High: FNAT ≥ 0.5 and i-RMSD ≤ 1 Å or l-RMSD ≤ 1 Å,
Medium: FNAT ≥ 0.3 and 1 Å < i-RMSD ≤ 2 or 1 Å < l-RMSD ≤ 5 Å,
Acceptable: FNAT ≥ 0.1 and 2 Å < i-RMSD ≤ 4 or 5 Å < l-RMSD ≤ 10 Å,
Near-Acceptable: FNAT ≥ 0.1 and 4 Å < i-RMSD ≤ 6 Å, and
Low quality: FNAT < 0.1 or i-RMSD > 6 Å or l-RMSD > 10 Å.

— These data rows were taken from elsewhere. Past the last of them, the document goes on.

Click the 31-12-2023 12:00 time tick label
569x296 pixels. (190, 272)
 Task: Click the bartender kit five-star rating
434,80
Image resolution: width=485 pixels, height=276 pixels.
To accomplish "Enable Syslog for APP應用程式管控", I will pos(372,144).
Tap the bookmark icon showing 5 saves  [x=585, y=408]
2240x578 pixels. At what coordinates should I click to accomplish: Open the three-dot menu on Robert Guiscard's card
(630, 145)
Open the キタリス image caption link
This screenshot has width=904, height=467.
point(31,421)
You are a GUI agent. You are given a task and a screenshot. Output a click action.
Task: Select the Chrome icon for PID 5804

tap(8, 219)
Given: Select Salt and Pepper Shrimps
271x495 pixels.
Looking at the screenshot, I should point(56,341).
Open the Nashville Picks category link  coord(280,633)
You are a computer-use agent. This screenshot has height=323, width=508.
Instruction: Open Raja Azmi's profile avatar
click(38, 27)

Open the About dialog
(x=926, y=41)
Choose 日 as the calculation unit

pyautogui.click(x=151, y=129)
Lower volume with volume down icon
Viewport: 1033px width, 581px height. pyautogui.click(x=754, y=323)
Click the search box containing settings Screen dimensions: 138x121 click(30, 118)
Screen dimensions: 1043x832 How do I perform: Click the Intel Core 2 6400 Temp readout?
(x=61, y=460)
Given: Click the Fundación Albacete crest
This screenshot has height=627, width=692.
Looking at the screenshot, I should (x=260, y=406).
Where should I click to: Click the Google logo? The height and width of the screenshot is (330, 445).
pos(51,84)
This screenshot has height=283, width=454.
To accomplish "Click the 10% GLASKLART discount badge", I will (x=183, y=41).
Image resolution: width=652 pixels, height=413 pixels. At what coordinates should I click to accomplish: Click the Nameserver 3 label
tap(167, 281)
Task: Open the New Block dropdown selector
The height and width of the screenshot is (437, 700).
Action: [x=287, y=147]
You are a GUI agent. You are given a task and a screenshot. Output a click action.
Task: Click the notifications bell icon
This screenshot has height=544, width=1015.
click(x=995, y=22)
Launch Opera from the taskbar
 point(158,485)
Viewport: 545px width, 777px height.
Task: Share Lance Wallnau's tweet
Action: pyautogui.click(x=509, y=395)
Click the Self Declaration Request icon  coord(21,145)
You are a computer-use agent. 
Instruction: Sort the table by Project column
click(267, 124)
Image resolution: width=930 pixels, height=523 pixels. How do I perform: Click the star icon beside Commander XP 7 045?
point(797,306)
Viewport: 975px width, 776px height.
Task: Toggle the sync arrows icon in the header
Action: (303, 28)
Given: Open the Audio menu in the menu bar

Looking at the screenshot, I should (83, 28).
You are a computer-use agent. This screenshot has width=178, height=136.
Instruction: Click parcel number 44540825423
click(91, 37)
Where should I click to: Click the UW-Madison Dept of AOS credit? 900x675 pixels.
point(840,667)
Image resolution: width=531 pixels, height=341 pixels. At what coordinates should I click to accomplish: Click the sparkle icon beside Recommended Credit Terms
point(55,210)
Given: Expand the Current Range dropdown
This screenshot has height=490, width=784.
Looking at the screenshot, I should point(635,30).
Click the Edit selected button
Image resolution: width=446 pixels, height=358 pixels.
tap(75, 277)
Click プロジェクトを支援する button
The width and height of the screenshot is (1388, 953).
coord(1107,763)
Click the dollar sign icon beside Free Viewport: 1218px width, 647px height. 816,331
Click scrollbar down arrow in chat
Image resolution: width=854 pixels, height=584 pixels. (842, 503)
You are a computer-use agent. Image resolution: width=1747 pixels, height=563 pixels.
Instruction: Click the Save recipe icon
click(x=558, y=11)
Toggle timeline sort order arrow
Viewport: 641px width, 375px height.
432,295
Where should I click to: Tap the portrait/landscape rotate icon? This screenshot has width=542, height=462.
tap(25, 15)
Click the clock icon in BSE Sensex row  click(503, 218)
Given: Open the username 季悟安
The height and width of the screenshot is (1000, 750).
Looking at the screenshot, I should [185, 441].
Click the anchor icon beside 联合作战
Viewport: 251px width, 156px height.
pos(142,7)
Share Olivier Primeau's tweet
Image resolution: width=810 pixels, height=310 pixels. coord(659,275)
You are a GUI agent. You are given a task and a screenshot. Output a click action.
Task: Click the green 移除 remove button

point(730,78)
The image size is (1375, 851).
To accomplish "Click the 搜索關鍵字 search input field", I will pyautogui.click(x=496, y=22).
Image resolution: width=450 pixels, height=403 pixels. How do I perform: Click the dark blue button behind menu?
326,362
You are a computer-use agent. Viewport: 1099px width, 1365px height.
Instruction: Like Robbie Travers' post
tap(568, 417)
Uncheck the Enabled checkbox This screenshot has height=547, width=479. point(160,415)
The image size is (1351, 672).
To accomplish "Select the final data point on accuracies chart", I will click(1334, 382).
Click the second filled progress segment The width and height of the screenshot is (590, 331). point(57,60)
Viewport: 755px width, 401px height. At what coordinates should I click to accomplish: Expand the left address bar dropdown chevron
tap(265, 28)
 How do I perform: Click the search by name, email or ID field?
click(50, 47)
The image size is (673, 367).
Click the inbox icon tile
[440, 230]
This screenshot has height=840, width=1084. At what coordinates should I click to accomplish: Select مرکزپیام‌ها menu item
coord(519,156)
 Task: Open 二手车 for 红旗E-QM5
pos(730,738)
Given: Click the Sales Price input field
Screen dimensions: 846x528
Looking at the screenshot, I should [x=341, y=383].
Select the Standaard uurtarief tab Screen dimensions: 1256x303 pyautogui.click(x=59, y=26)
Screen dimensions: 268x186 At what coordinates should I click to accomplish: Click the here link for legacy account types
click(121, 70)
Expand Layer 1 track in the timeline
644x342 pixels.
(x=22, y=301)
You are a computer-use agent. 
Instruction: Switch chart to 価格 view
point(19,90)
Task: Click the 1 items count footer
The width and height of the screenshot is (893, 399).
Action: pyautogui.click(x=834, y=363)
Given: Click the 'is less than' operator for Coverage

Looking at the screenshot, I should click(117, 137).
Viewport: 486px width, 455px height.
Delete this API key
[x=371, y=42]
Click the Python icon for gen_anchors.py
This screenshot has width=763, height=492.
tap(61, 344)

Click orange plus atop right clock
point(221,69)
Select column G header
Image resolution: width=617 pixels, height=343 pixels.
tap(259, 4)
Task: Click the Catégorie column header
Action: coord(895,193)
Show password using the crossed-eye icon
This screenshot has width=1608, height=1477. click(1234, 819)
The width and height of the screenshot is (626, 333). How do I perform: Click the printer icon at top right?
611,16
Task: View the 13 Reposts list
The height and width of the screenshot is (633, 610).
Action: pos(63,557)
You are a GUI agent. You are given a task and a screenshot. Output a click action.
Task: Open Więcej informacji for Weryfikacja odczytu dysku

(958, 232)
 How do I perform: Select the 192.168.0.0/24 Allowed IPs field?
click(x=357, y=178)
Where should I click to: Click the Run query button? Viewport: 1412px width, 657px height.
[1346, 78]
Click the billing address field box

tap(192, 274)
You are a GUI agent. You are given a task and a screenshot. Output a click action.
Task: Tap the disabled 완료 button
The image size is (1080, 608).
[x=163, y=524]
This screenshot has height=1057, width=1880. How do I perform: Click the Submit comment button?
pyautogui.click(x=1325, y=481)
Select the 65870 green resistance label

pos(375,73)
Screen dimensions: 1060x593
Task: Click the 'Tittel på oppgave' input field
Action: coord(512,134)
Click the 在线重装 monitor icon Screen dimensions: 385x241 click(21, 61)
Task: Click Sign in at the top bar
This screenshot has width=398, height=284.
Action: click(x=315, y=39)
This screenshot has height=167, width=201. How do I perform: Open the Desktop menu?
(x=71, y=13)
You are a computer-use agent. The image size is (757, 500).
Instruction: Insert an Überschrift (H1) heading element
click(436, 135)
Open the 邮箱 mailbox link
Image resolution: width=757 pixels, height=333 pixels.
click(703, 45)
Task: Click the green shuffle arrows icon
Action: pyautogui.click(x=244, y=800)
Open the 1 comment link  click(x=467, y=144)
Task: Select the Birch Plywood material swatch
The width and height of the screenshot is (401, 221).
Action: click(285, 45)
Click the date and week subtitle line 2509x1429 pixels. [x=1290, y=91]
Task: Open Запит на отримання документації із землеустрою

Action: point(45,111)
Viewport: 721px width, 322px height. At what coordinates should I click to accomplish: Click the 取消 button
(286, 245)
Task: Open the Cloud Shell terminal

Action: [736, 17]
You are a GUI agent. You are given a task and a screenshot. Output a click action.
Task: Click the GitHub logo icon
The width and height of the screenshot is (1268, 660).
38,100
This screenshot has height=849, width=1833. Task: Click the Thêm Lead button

Metrics for the Evaluation of the Docking Success Rate

The performance of the docking calculations was analyzed as follows: (1) The percentage of cases in which at least one model of a given accuracy is found within the top N solutions ranked by HADDOCK (N = 1, 5, 10, 20, 25, 50, 100, 200), and (2) the percentage of cases in which at least one acceptable or higher quality model was found in the top T clusters (T = 1, 2, 3, 4, 5).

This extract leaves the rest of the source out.